ABOUT THIS EXERCISE:
Repeat every record below exactly, omitting any pictures.

DATA PROVIDED:
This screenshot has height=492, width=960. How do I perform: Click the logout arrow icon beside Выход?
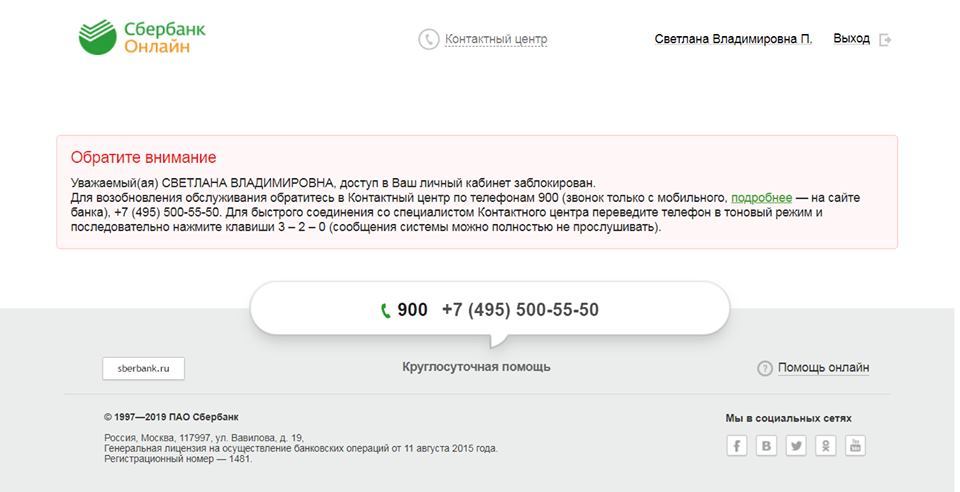885,40
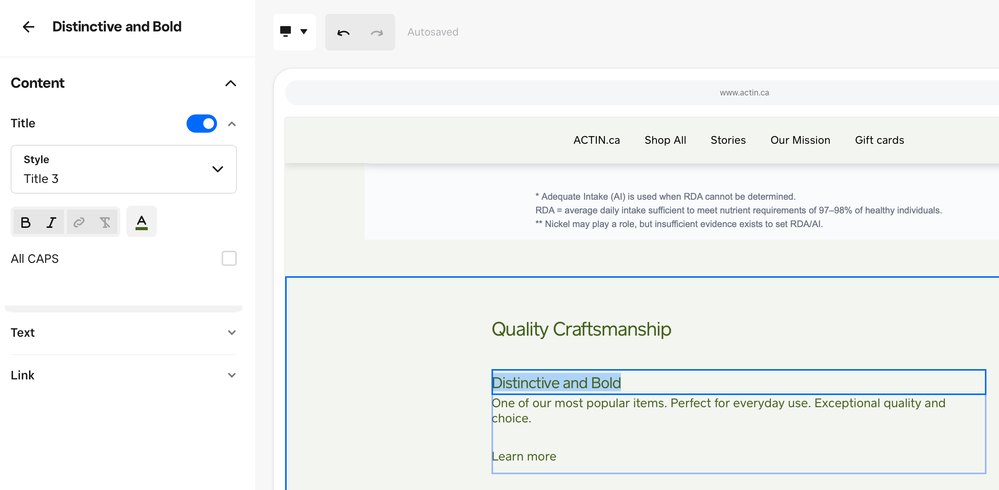Viewport: 999px width, 490px height.
Task: Open the text color picker
Action: pyautogui.click(x=141, y=222)
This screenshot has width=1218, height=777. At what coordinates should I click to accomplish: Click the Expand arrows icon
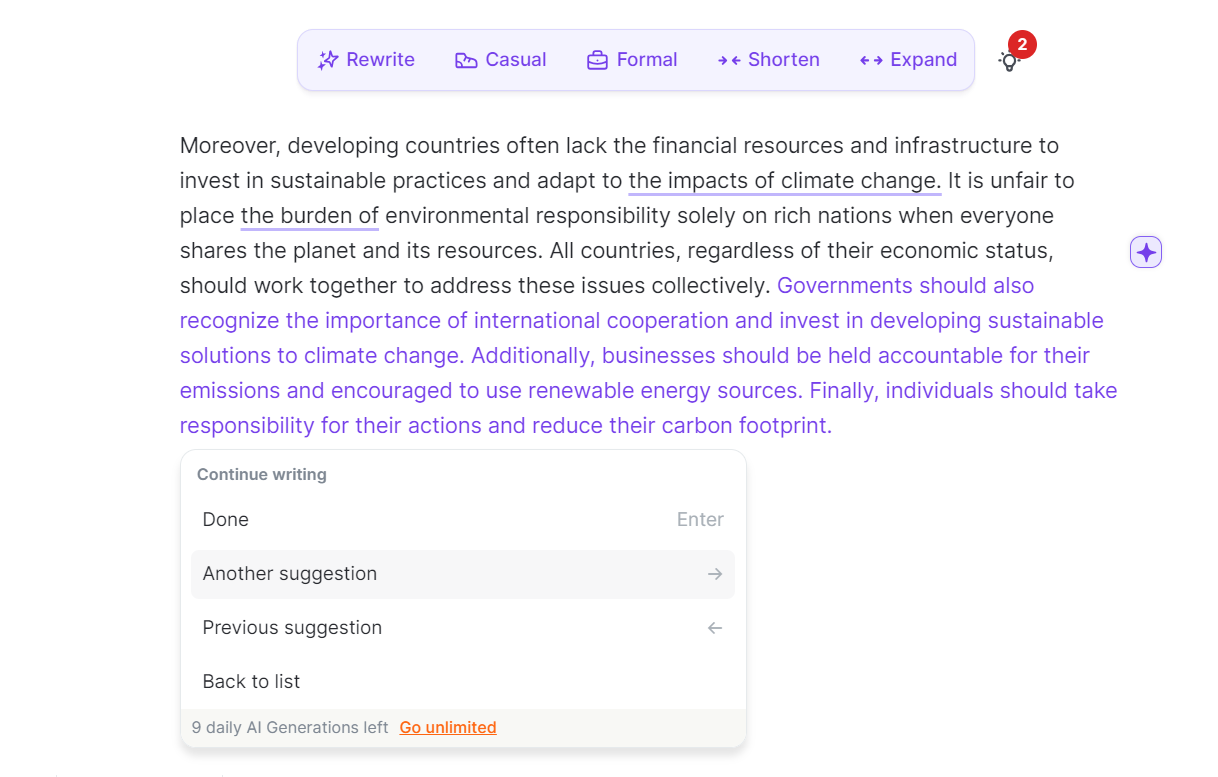pos(871,60)
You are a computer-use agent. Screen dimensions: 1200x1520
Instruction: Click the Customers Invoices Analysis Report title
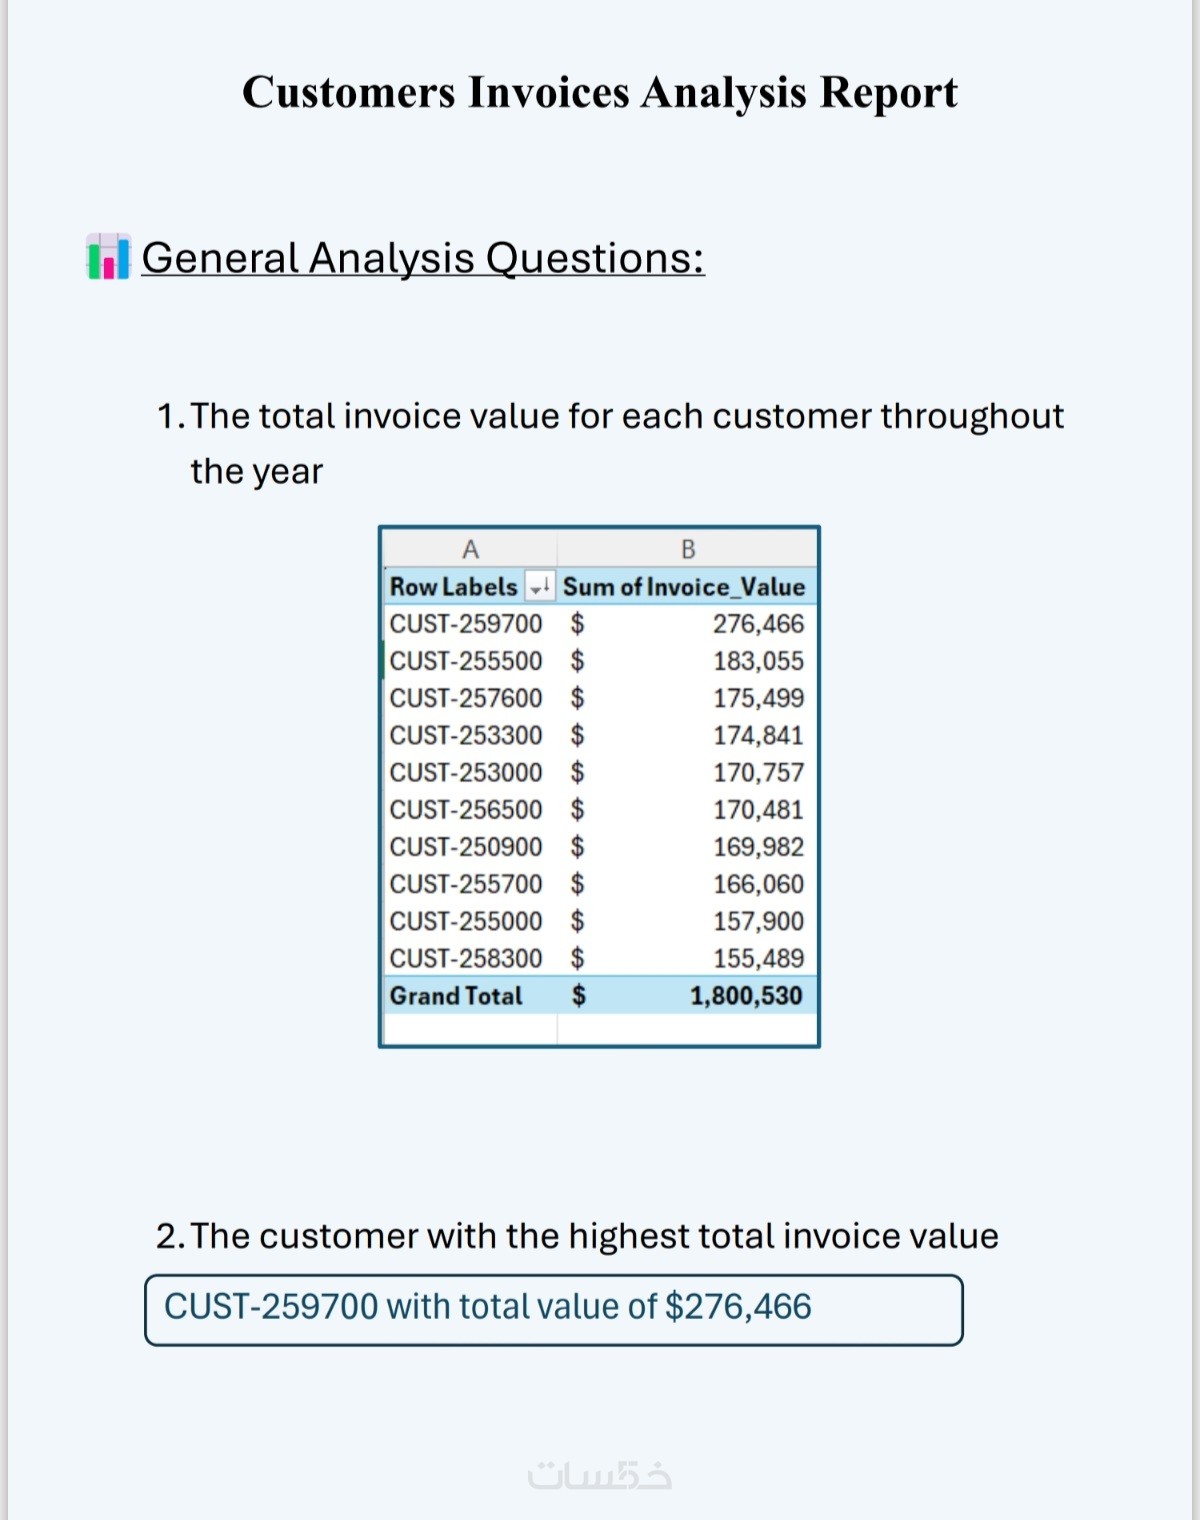click(x=599, y=92)
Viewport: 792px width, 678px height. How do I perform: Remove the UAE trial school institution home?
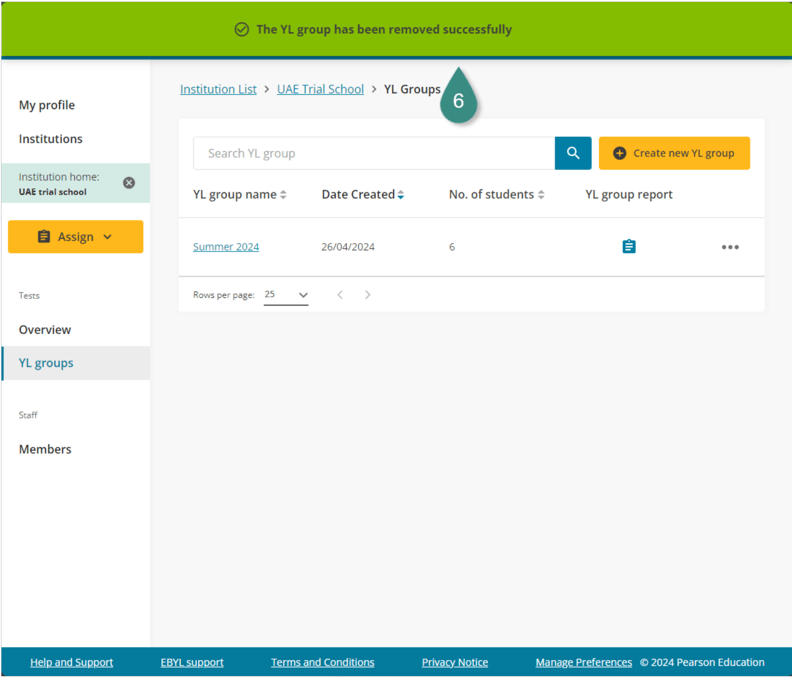click(x=129, y=183)
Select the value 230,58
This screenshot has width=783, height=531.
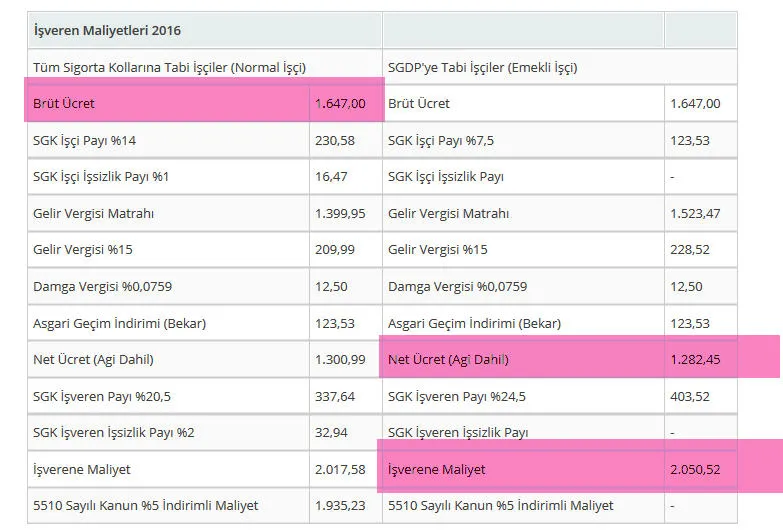pos(334,140)
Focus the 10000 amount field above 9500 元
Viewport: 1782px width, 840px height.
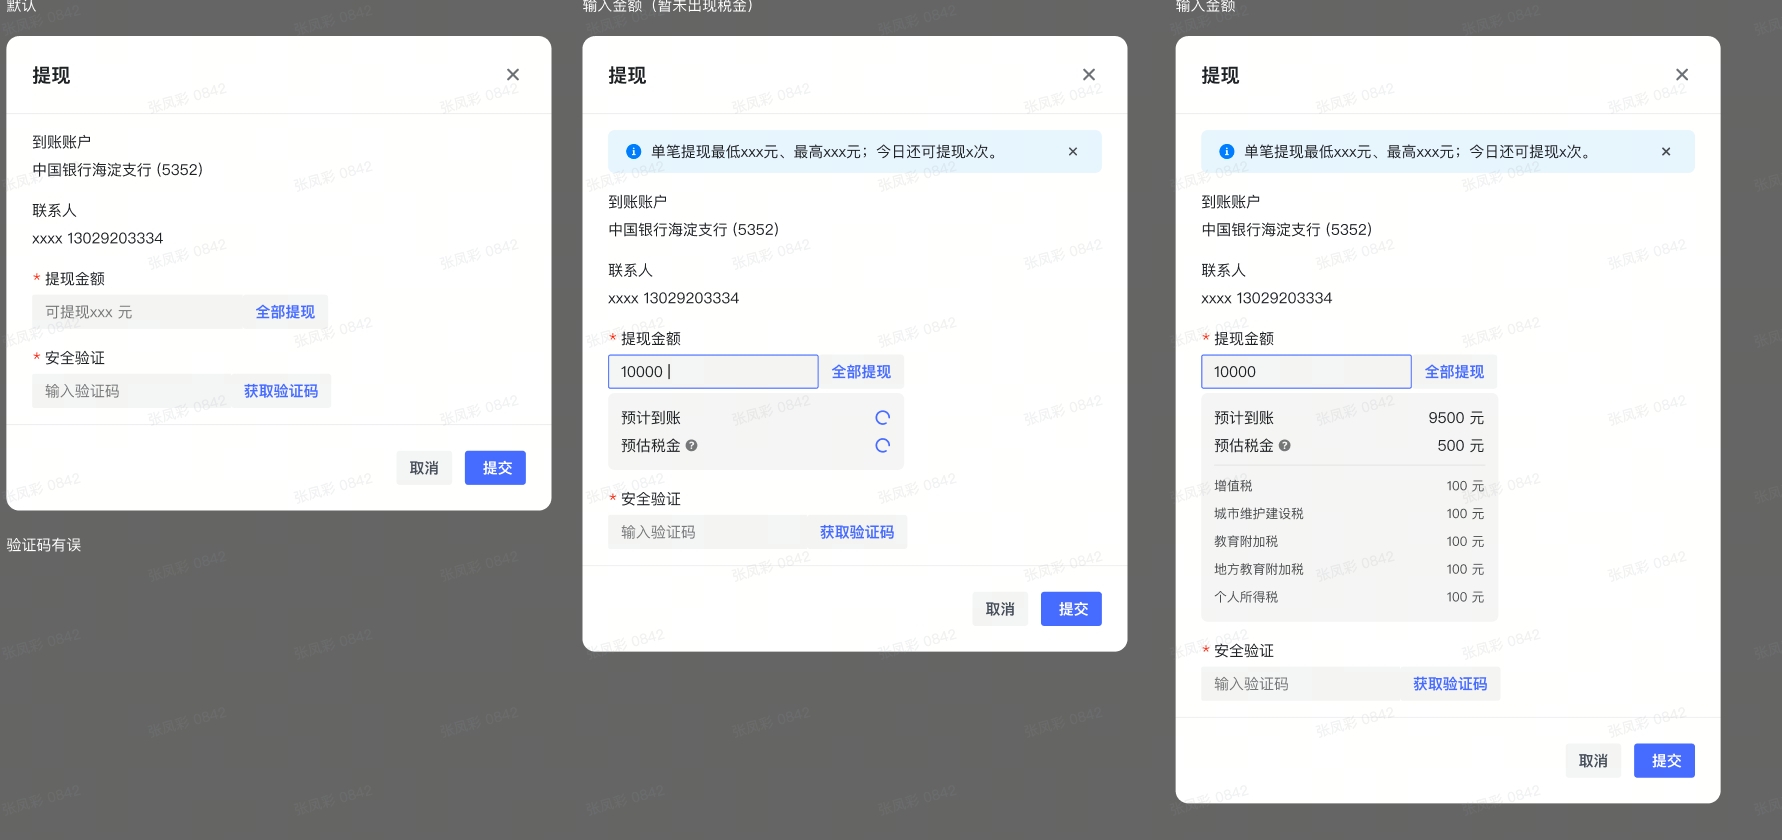click(x=1305, y=372)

RESPONSE AREA:
This screenshot has height=492, width=960. How do I perform: Click the logout arrow icon beside Выход?
885,40
Viewport: 999px width, 490px height.
Task: Open the text color picker
Action: pyautogui.click(x=141, y=222)
This screenshot has width=1218, height=777. At what coordinates should I click to accomplish: Click the Expand arrows icon
pos(871,60)
You are a computer-use agent. Screen dimensions: 1200x1520
Instruction: Click the Customers Invoices Analysis Report title
click(x=599, y=92)
Viewport: 792px width, 678px height. How do I perform: Remove the UAE trial school institution home?
click(x=129, y=183)
Select the value 230,58
This screenshot has width=783, height=531.
pos(334,140)
Focus the 10000 amount field above 9500 元
Viewport: 1782px width, 840px height.
click(x=1305, y=372)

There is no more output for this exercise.